FKBP12.6 El plásmido de activación CRISPR (h) proporciona un enfoque específico y no destructivo para regular al alza la expresión endógena de FKBP1B sin alterar la secuencia de ADN subyacente.
FKBP12.6 El plásmido de activación CRISPR (h) es un sistema mediador de activación sinérgica (SAM) de tres plásmidos diseñado para la regulación al alza transcripcional altamente eficiente y específica del locus FKBP1B en líneas celulares humanas. El sistema se basa en una Cas9 catalíticamente inactiva (dCas9) que porta dos mutaciones inactivadoras (D10A y N863A) que eliminan la actividad nucleasa al tiempo que conservan la unión al ADN. Esta dCas9 se fusiona con VP64, un potente activador transcripcional, y se coexpresa con un gen de resistencia a la blasticidina para la selección. El segundo plásmido codifica la proteína de fusión MS2-p65-HSF1, un complejo activador secundario que actúa en conjunto con dCas9-VP64, junto con un gen de resistencia a la higromicina. El tercer plásmido codifica un ARN guía (sgRNA) específico del objetivo de 20 nt fusionado a dos aptámeros de ARN MS2 que reclutan el complejo MS2-p65-HSF1 al sitio de activación, acompañado de un gen de resistencia a la puromicina. Los tres plásmidos se administran en una proporción de masa de 1:1:1 para una expresión equilibrada de todos los componentes del sistema.

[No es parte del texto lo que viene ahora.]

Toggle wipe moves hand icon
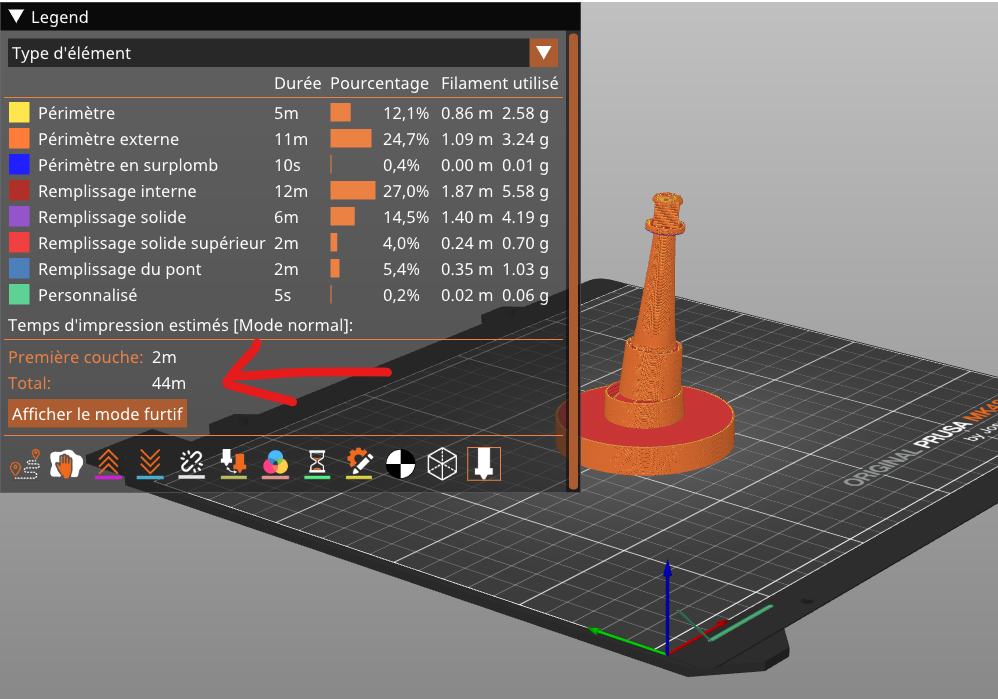998x699 pixels. click(65, 464)
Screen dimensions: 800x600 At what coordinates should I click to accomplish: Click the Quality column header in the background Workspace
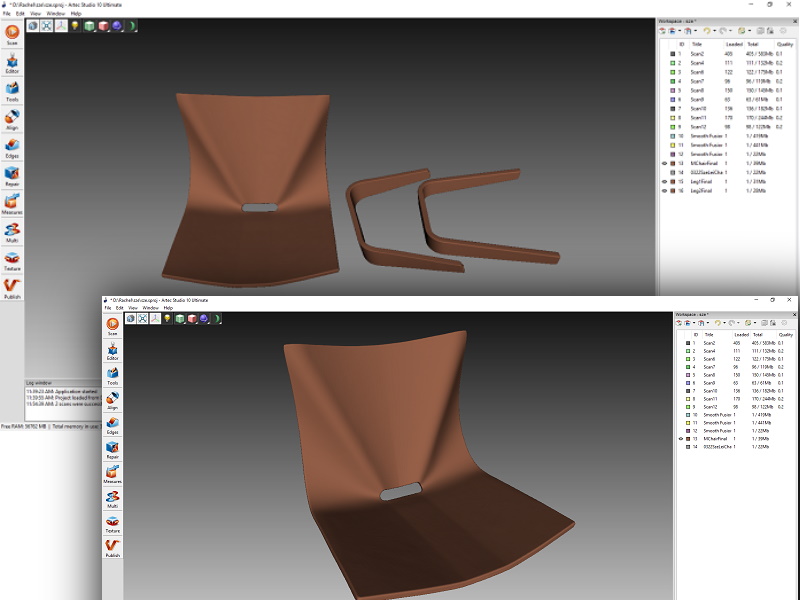coord(783,44)
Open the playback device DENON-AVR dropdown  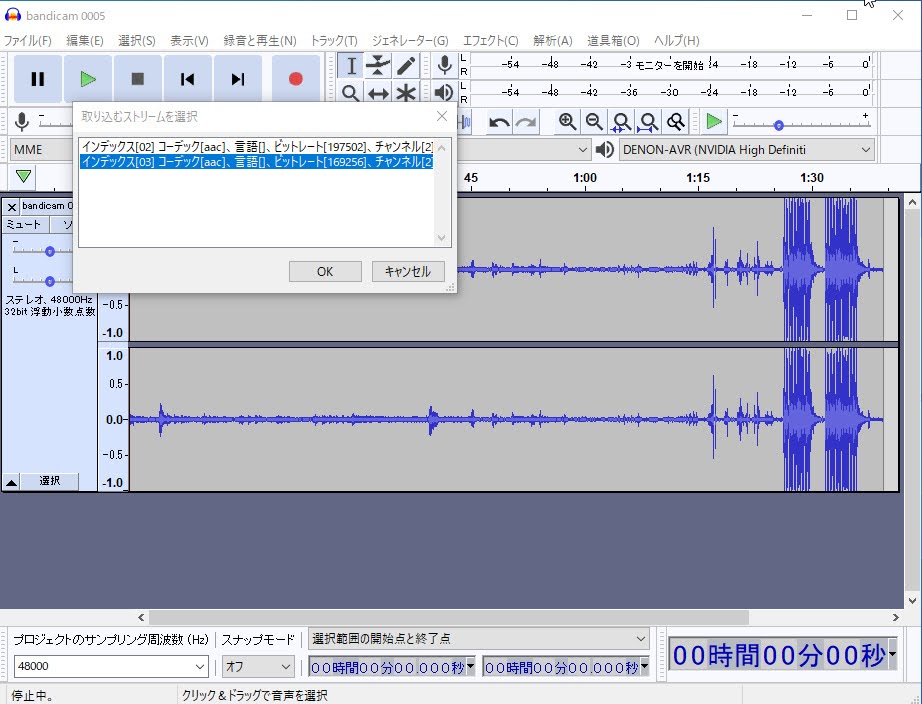click(746, 150)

Una vez ensamblado en el locus diana, el complejo SAM se une aproximadamente 200 pb aguas arriba del sitio de inicio transcripcional FKBP1B, donde VP64, p65 y HSF1 actúan de forma coordinada para reclutar la maquinaria transcripcional e impulsar la regulación al alza de la expresión endógena de FKBP12.6. A diferencia de la Cas9 con actividad nucleasa, dCas9 no introduce roturas de doble cadena ni modifica la secuencia genómica, preservando el locus nativo FKBP1B y permitiendo el estudio de las respuestas transcripcionales dependientes de FKBP12.6 en el locus endógeno, lo que la convierte en una herramienta valiosa para estudios funcionales, la identificación de genes diana y la modelización de la restauración de la vía FKBP12.6 en células tumorales con expresión de FKBP1B silenciada o reducida.
Sólo para uso en investigación. No destinado a uso diagnóstico o terapéutico.